2026-02-11T09:04:03.489534+00:00 VLR-Appliance sshd[823400]: error: Received disconnect from 10.#.#.# port 56738:3: com.jcraft.jsch.JSchException: Auth fail for methods 'publickey,password,keyboard-interactive' [preauth]
2026-02-11T09:04:03.489645+00:00 VLR-Appliance sshd[823400]: Disconnected from authenticating user admin 10.#.#.# port 56738 [preauth]
2026-02-11T09:04:03.529688+00:00 VLR-Appliance sshd[823451]: error: kex_exchange_identification: Connection closed by remote host
2026-02-11T09:04:03.529762+00:00 VLR-Appliance sshd[823451]: Connection closed by 10.#.#.# port 48485
2026-02-11T09:04:03.592313+00:00 VLR-Appliance sshd[823452]: Invalid user remotessh from 10.#.#.# port 56754
2026-02-11T09:04:03.601348+00:00 VLR-Appliance sshd[823452]: pam_faillock(sshd:auth): User unknown: remotessh
2026-02-11T09:04:03.601469+00:00 VLR-Appliance sshd[823452]: pam_unix(sshd:auth): check pass; user unknown
2026-02-11T09:04:03.601497+00:00 VLR-Appliance sshd[823452]: pam_unix(sshd:auth): authentication failure; logname= uid=0 euid=0 tty=ssh ruser= rhost=10.#.#.#
2026-02-11T09:04:03.601522+00:00 VLR-Appliance sshd[823452]: pam_faillock(sshd:auth): User unknown: remotessh
2026-02-11T09:04:03.489261+00:00 VLR-Appliance sshd[823400]: error: Received disconnect from 10.#.#.# port 56738:3: com.jcraft.jsch.JSchException: Auth fail for methods 'publickey,password,keyboard-interactive' [preauth]
2026-02-11T09:04:03.489631+00:00 VLR-Appliance sshd[823400]: Disconnected from authenticating user admin 10.#.#.# port 56738 [preauth]

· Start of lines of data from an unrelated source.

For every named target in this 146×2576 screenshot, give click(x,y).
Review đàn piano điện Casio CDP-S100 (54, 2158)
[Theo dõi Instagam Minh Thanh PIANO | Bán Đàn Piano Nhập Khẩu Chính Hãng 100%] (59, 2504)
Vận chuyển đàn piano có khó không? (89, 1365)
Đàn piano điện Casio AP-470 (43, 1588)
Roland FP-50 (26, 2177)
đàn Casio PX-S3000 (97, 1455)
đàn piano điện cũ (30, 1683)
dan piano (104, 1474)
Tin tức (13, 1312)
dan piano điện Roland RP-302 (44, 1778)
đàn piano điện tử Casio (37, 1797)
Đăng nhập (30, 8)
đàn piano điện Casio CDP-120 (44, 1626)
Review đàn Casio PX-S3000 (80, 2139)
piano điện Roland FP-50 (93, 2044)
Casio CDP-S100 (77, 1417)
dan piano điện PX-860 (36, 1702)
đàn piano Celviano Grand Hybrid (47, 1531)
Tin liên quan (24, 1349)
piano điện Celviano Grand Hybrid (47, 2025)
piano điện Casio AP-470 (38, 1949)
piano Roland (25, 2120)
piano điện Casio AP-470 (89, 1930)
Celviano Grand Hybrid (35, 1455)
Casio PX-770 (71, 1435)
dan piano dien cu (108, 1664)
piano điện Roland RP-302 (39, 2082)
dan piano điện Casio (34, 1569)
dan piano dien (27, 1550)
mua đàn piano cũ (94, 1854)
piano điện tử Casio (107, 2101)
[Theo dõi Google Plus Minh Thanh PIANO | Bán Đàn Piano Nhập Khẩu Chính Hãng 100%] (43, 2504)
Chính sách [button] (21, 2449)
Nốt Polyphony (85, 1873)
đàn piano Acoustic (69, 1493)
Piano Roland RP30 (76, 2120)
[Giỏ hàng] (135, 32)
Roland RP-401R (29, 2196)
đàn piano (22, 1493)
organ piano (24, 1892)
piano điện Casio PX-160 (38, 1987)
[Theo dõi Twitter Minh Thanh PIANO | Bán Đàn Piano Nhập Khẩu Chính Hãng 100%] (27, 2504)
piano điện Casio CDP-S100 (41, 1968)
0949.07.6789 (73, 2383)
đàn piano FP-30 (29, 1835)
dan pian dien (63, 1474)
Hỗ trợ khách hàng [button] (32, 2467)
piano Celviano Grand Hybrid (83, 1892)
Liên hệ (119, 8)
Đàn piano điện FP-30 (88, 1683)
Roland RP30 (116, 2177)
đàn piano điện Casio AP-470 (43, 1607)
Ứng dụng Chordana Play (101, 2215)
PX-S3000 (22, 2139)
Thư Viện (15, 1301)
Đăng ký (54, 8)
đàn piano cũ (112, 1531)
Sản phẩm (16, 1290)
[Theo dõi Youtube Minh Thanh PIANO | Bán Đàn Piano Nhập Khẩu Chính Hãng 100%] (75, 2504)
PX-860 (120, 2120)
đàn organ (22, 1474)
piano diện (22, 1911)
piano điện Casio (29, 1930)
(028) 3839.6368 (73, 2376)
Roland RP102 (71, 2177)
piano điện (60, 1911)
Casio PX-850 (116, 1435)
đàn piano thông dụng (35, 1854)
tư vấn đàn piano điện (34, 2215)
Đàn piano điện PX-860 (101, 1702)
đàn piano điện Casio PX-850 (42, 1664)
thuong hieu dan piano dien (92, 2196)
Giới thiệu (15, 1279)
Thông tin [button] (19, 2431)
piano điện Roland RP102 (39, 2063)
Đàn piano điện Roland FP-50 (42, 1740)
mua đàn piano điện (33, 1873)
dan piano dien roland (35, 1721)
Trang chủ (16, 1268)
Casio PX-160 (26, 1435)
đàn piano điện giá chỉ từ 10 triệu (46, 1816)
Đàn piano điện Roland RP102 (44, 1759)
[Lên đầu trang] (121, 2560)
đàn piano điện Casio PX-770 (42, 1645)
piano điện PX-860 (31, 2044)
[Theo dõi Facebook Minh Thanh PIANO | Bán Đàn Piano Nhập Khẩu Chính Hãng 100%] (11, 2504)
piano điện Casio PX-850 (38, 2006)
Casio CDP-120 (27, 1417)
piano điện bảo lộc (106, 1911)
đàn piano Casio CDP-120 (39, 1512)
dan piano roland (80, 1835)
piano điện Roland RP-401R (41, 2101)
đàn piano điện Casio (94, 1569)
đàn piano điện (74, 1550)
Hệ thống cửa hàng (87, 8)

To resolve this issue, you must identify and cancel the source of the failed login attempts:

1. Identify the Source: Review the /var/log/messages file to find the specific IP address(es) generating the Failed password or Invalid user entries.

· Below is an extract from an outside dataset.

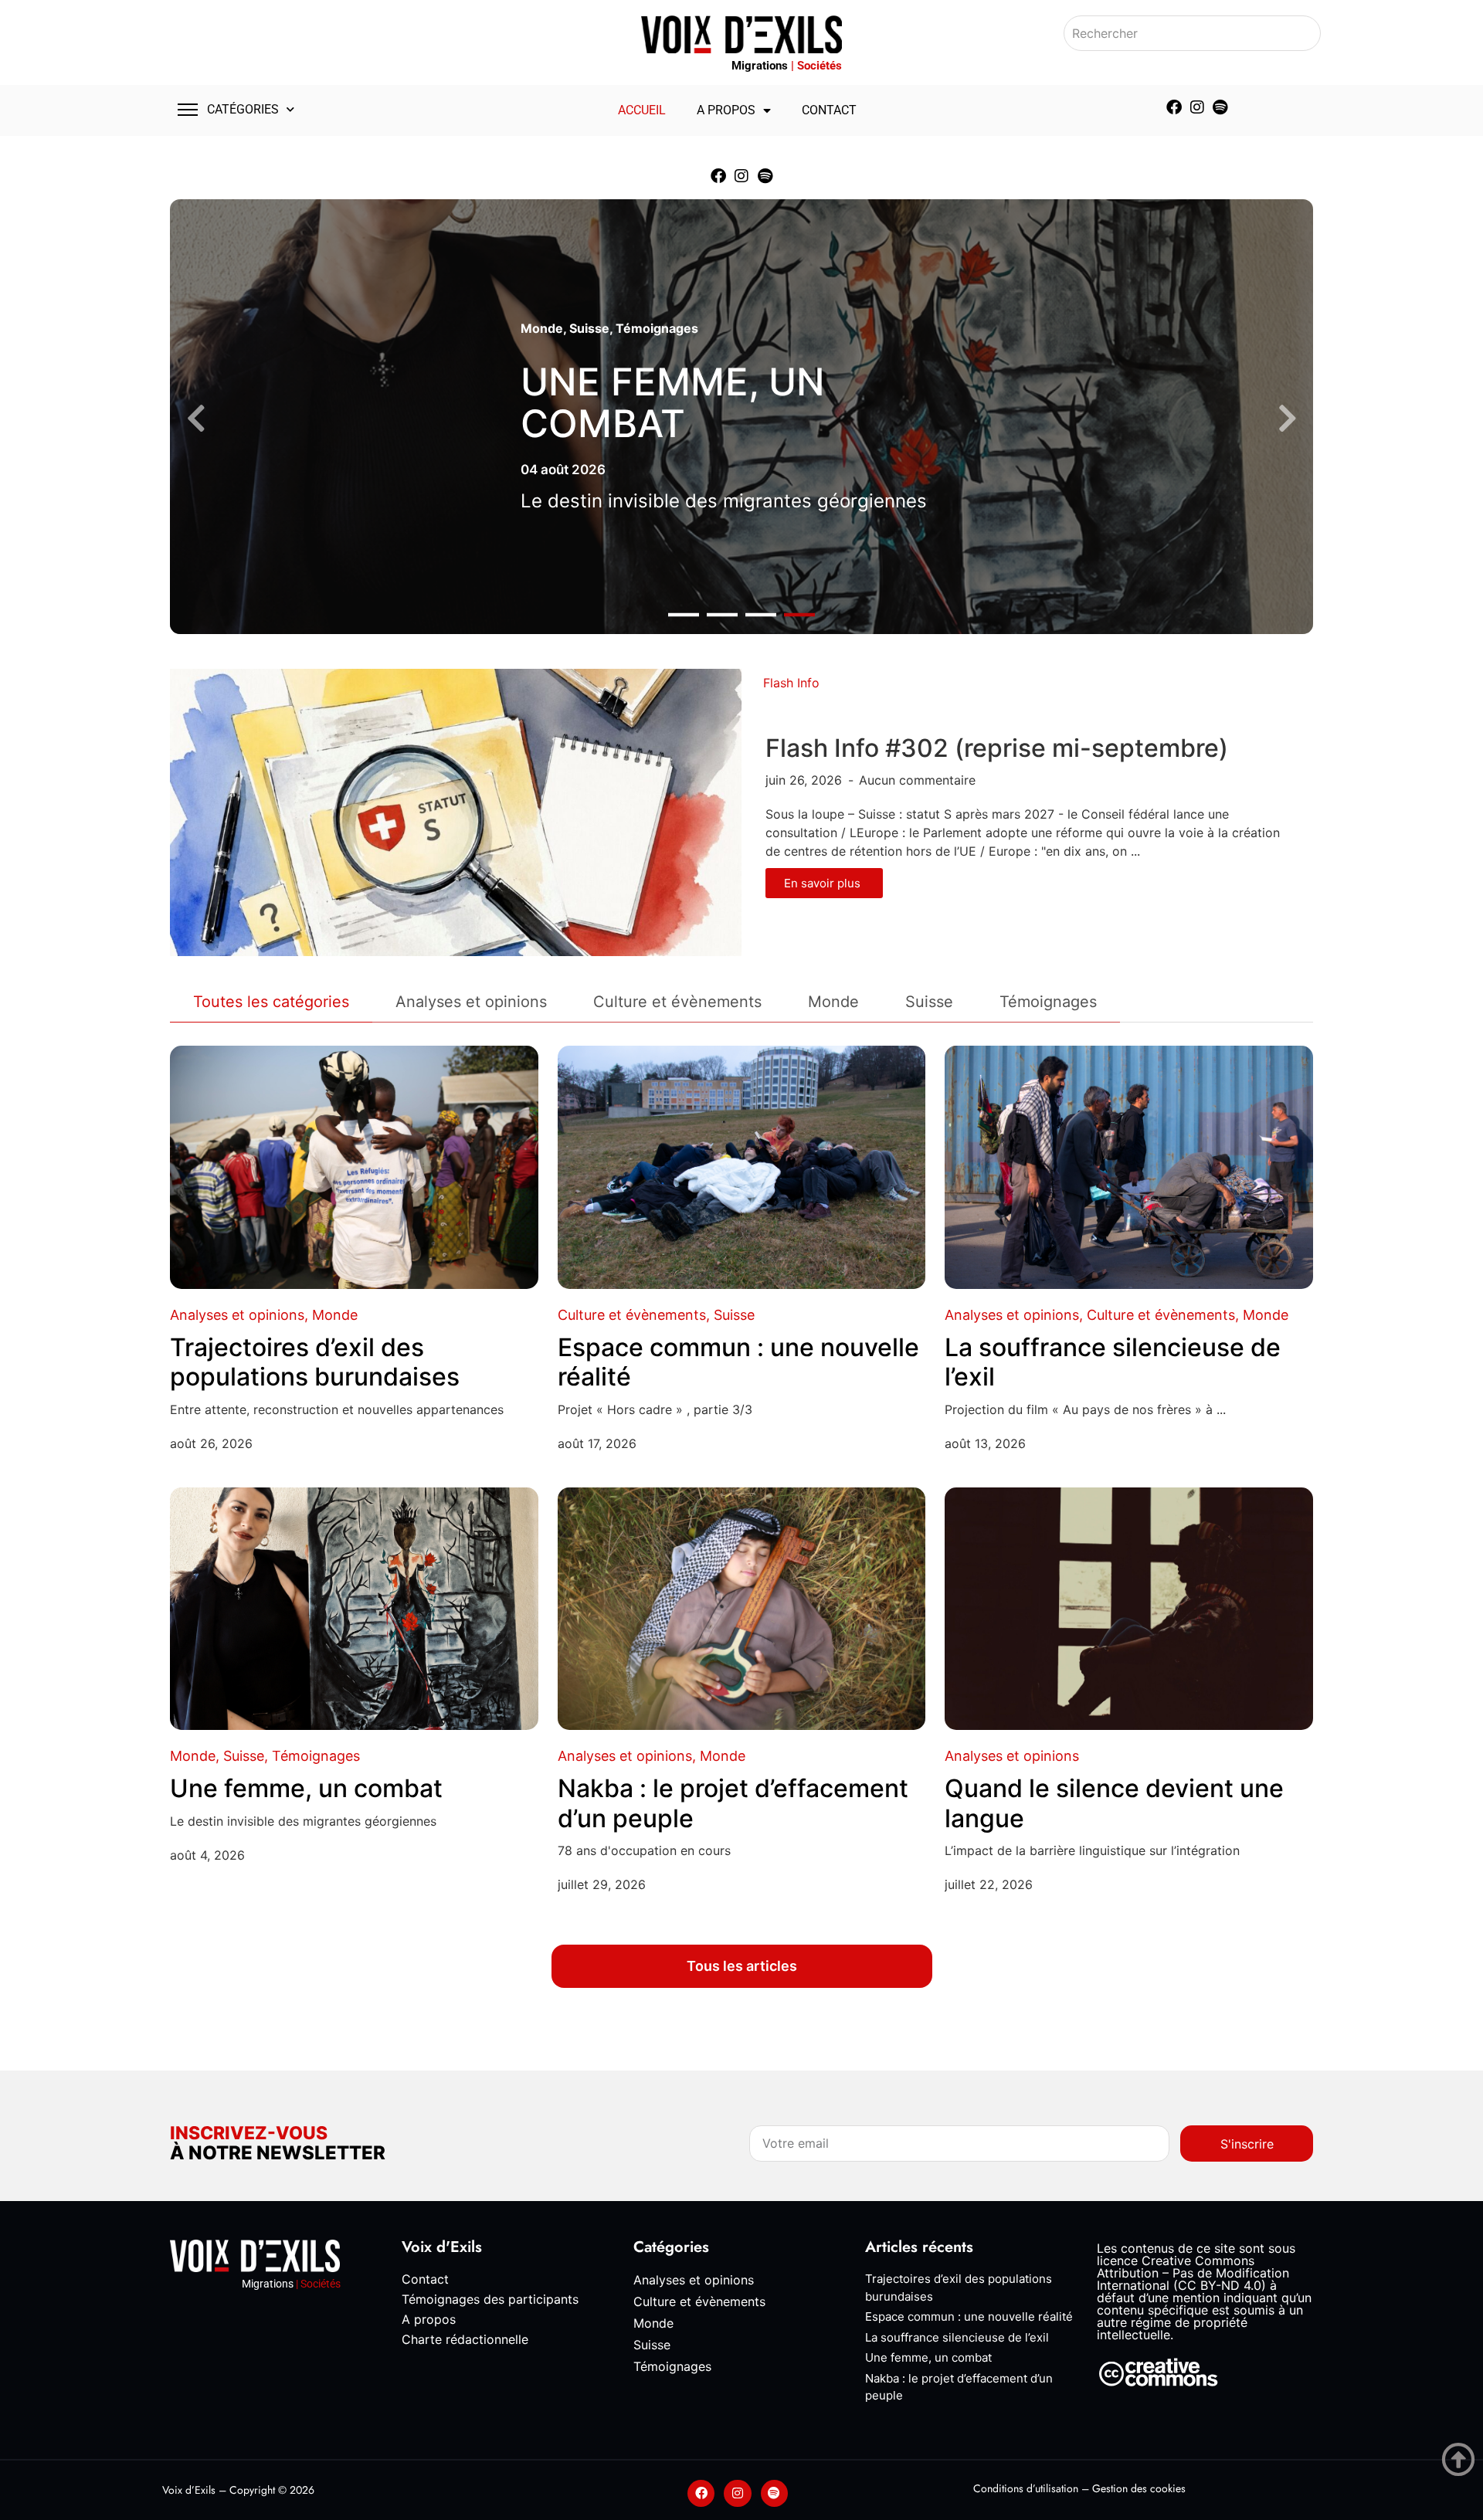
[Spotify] (1220, 107)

2. Investigate the Infrastructure: Check the identified IP addresses against your network inventory. Common culprits include:

A. Security/Vulnerability scanners 

B. Network discovery or inventory tools.

C. Centralized logging/SIEM agents with misconfigured credentials.

3. Remediate: Exclude the VLR Appliance IP from active credentialed scans.

A. Update any stored credentials on the scanning device to match the current appliance settings.

B. Disable SSH probing for these specific VMs if it's not required for monitoring.